*Given exercise*: Can you recast the records below, everything from the line containing "The width and" down to the end of the records, as a two-column CSV with headers instruction and action, one row per record, each field quoted and its line breaks turned into spaces? Leave the pictures out.

*Supplied material*:
------------------------------
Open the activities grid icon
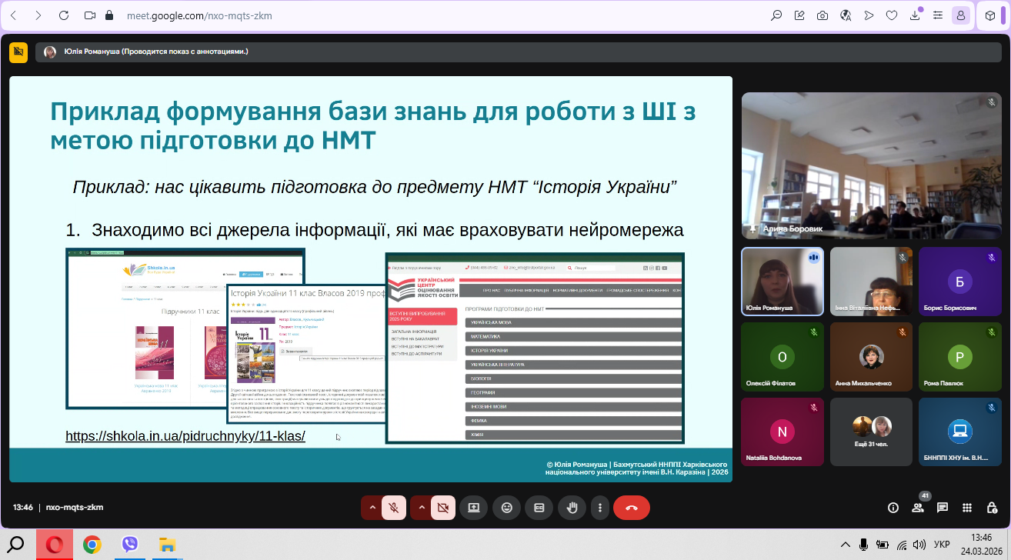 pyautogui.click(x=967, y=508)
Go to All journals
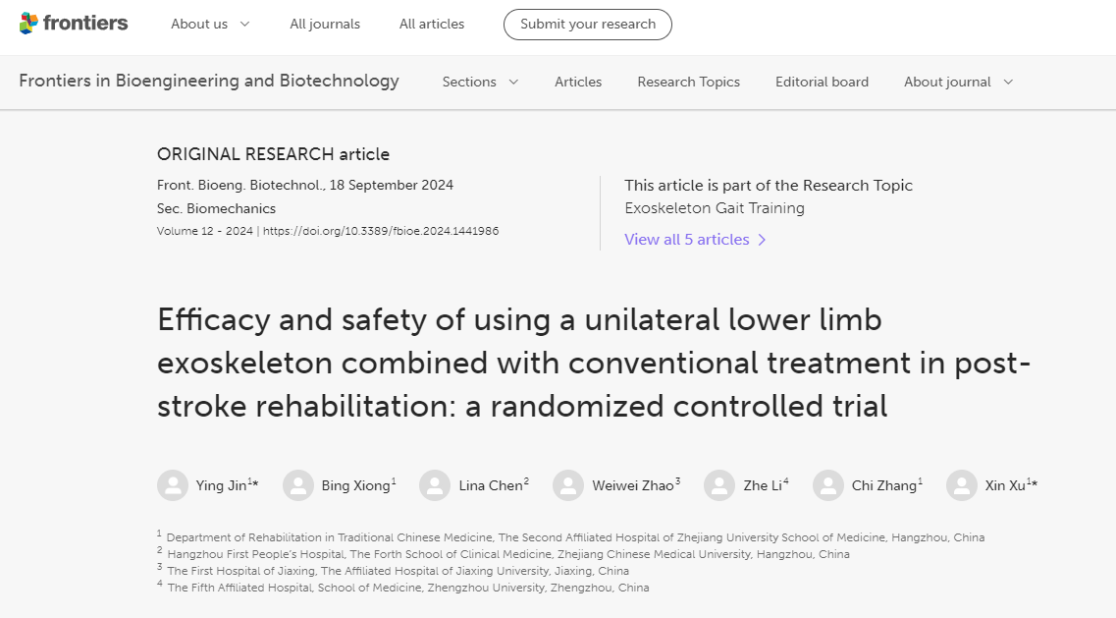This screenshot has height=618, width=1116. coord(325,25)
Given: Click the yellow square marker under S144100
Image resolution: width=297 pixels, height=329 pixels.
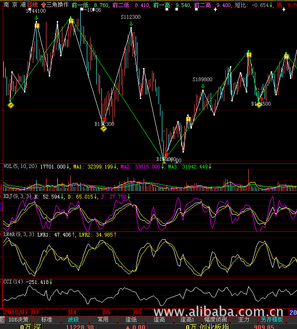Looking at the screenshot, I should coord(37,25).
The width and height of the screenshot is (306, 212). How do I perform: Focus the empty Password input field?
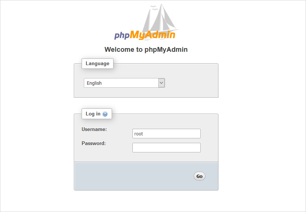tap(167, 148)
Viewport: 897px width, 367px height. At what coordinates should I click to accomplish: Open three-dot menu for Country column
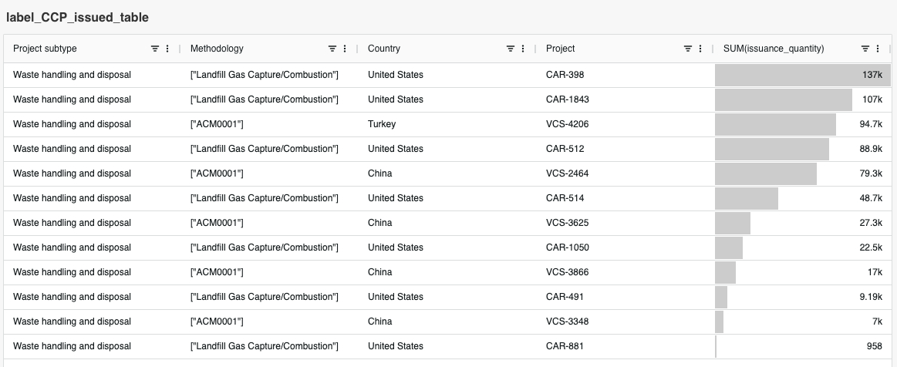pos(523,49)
------------------------------
*The solution*:
instruction,action
"The width and height of the screenshot is (306, 212). How do I perform: Focus the empty Password input field?","tap(167, 148)"
"Viewport: 897px width, 367px height. At what coordinates should I click to accomplish: Open three-dot menu for Country column","pos(523,49)"